Food Label Changes in 2018

The Nutrition Fact labels were designed more than 20 years ago. After extensive research on nutrition, public health and diet, the U.S. Food and Drug Administration (FDA) decided that there’s a need to update the labels to reflect the needs of today’s consumer. You may already see the new labels on some foods because the original date to comply was July 2018. However, the FDA extended the date and manufacturers aren’t required to adhere to the change until 2020.

To help consumers make healthy decisions, the Nutrition Facts label will be updated with a new look and include current scientific information. Detailed below are changes to be reflected on the Nutrition Facts label:

  • Diet and chronic conditions:
    some labels may contain information on the link between diet and chronic conditions such as heart disease and obesity.

  • Font size:
    the font size will be bigger for information such as the number of calories, servings per container and serving size to make it easier to find this information on the label. The number of calories and serving size will also be bolded.
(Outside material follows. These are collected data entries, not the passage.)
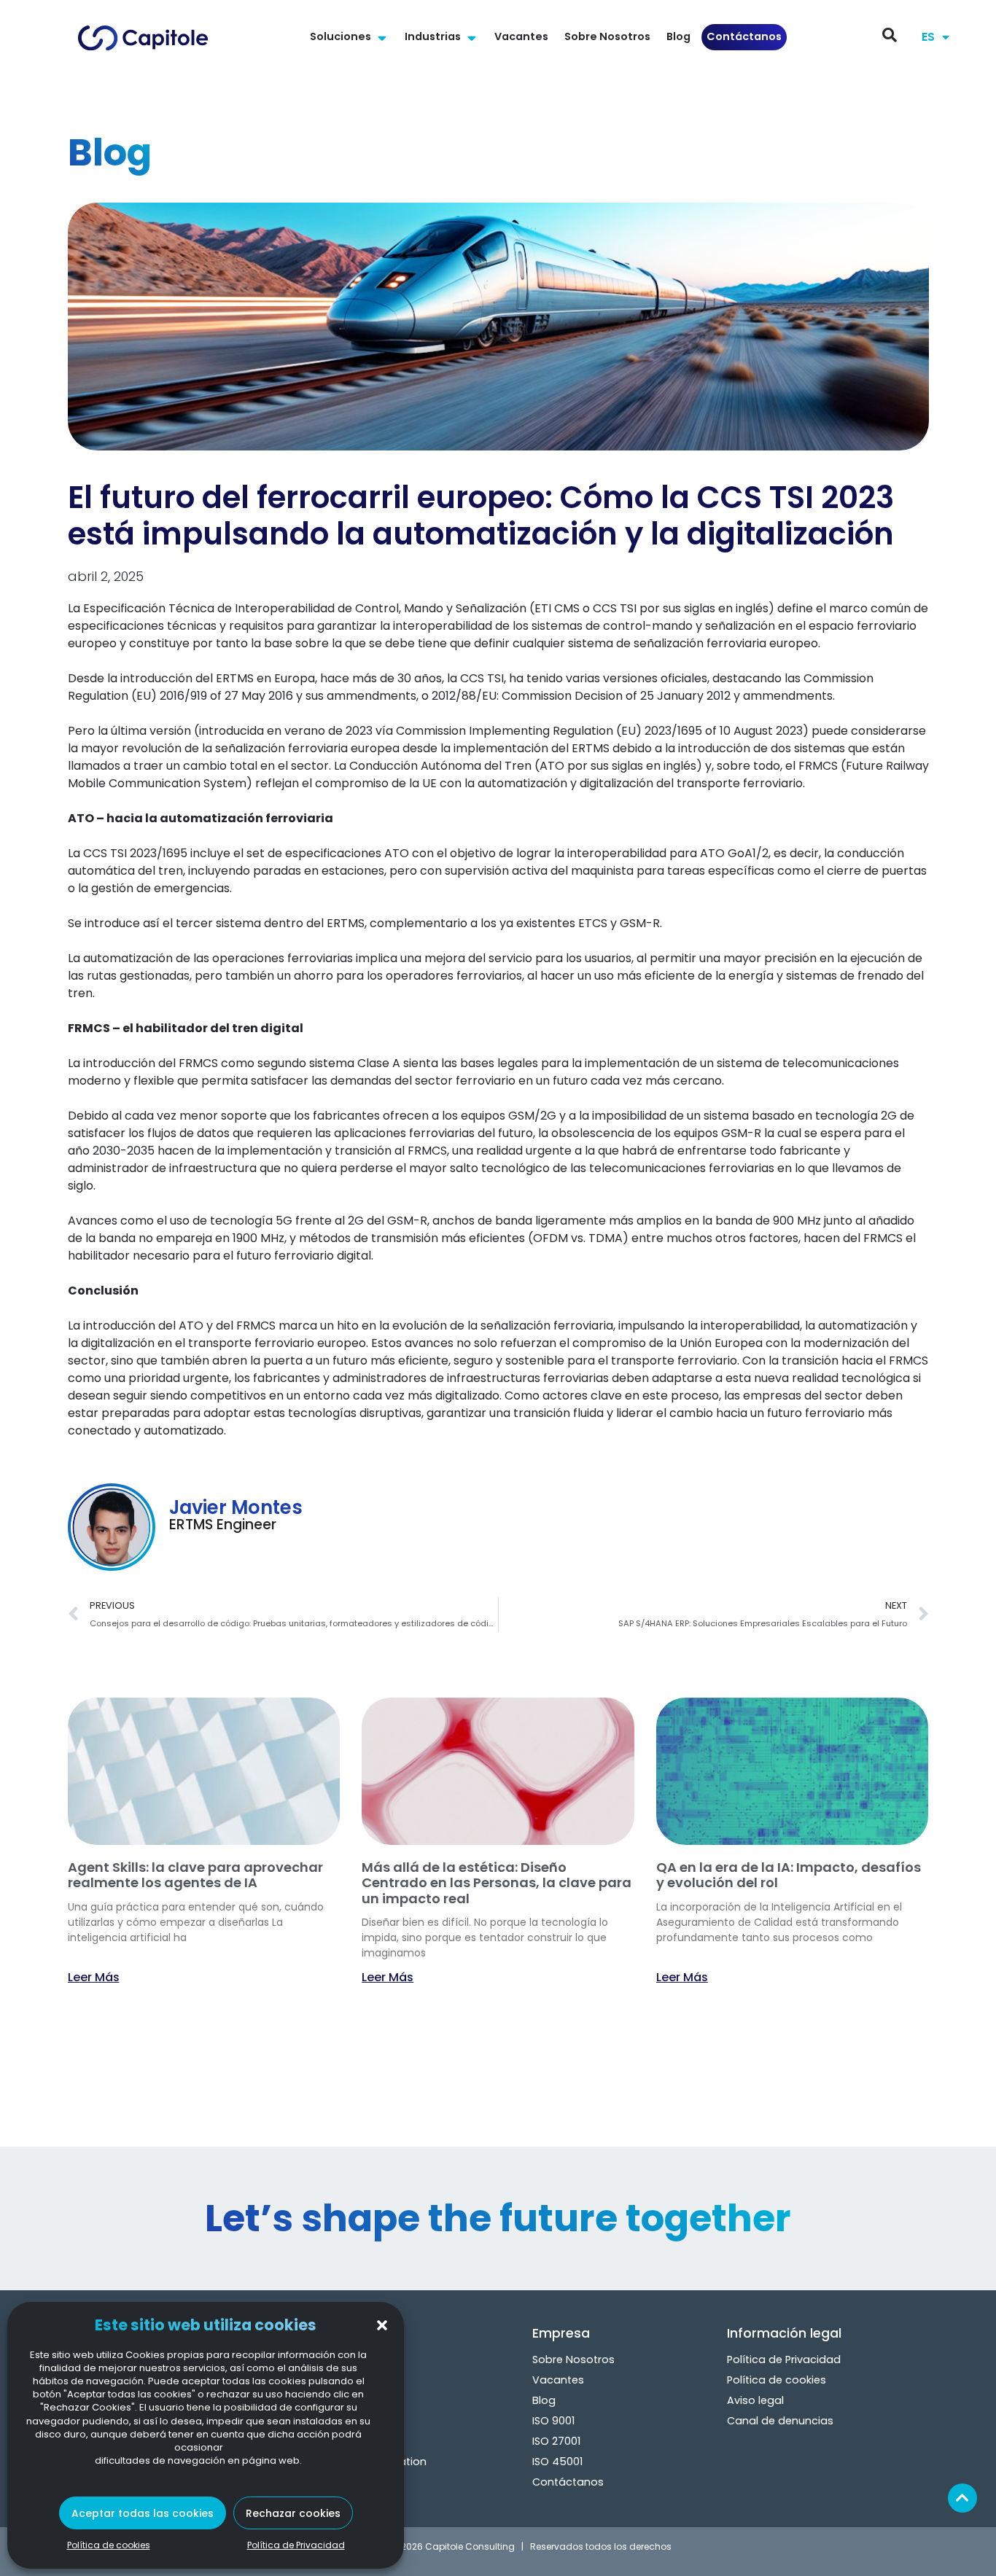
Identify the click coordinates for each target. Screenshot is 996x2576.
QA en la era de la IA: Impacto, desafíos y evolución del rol (788, 1875)
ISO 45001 (557, 2461)
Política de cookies (108, 2545)
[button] (382, 2325)
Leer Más (94, 1977)
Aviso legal (755, 2400)
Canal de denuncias (780, 2420)
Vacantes (558, 2380)
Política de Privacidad (296, 2545)
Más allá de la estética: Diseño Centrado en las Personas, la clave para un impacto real (496, 1883)
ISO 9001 (553, 2420)
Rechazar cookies (293, 2513)
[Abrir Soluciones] (382, 37)
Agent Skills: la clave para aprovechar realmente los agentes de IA (195, 1875)
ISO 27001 (556, 2441)
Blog (544, 2400)
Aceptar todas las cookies (142, 2513)
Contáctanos (568, 2482)
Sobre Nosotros (573, 2359)
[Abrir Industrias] (471, 37)
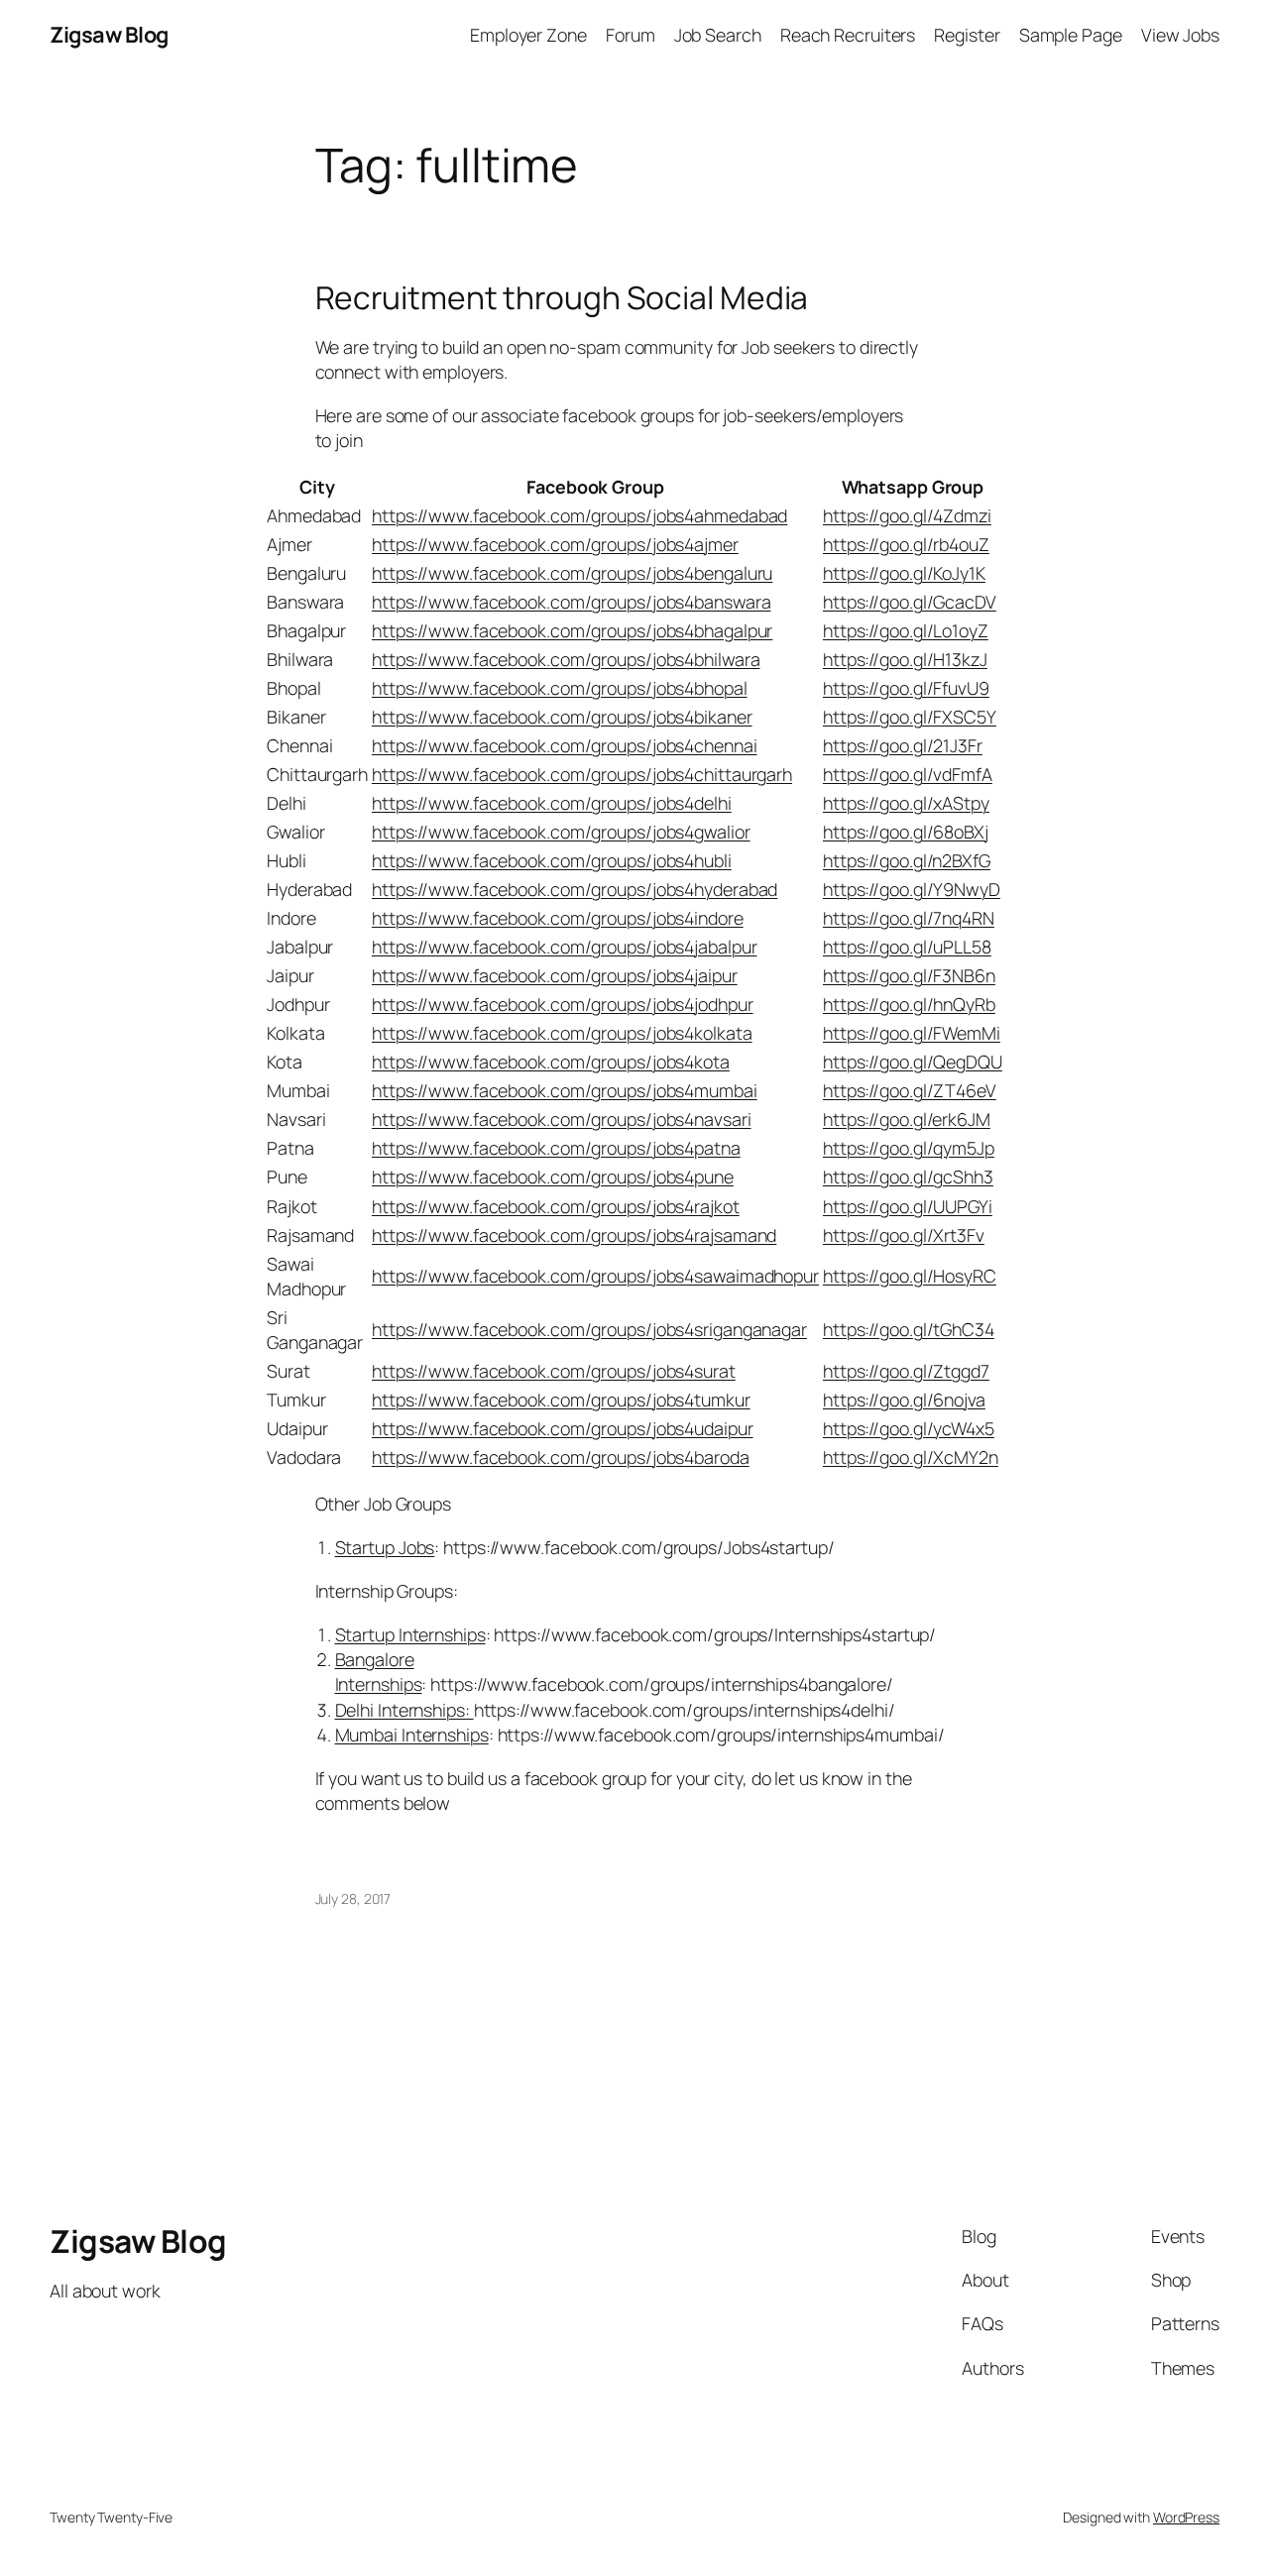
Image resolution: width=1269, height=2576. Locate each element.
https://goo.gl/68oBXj (905, 831)
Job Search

  • Vitamins and nutrients content:
    the actual amount and recommended percent daily value of vitamin D, calcium, iron and potassium will now be on food labels. The daily values for sodium, dietary fiber, and vitamin D will be updated to help people understand what the values mean.

  • Percent Daily Value:
    the new labels will define Percent Daily Value: “The Percent Daily Value tells you how much a nutrient in a serving of food contributes to a daily diet. For general nutrition, values are based on a daily 2,000 calorie diet.”

  • Sugar content:
    the amount in grams and percent daily value of the sugar content will be on the label. The new label will have a section called “Includes X grams of added sugars” under the “Total sugars” section with “X” representing the number of grams.

  • Fat content:
    “Calories from fat” will be removed, but “Total fat,” “Saturated fat” and “Trans fat” will remain on labels.

  • Serving sizes:
    serving sizes on food labels today were assigned in 1993. Thus, serving sizes on new labels will comply with the law that serving sizes should reflect how much food or drink people actually consume, instead of what was recommended. Here are some examples you may see: the serving size of yogurt will decrease from 8 ounces to 6 ounces and soda will increase from 8 ounces to 12 ounces.
  • The label change will require that the calories and other nutrient information reflect one serving size if the food is to be consumed in one sitting.

Because there are many changes required to update the Nutrition Facts label, the FDA will give food manufacturers time to learn about the new regulations and to adapt to the changes. New labeling is expected to be on all foods and drinks by January 2020 for large food manufacturers and a year later for smaller food manufacturers. Though the new labels are expected to equip consumers with information needed to make healthy food choices, it’s always a good idea to discuss health, diet and any conditions you may have with your healthcare provider.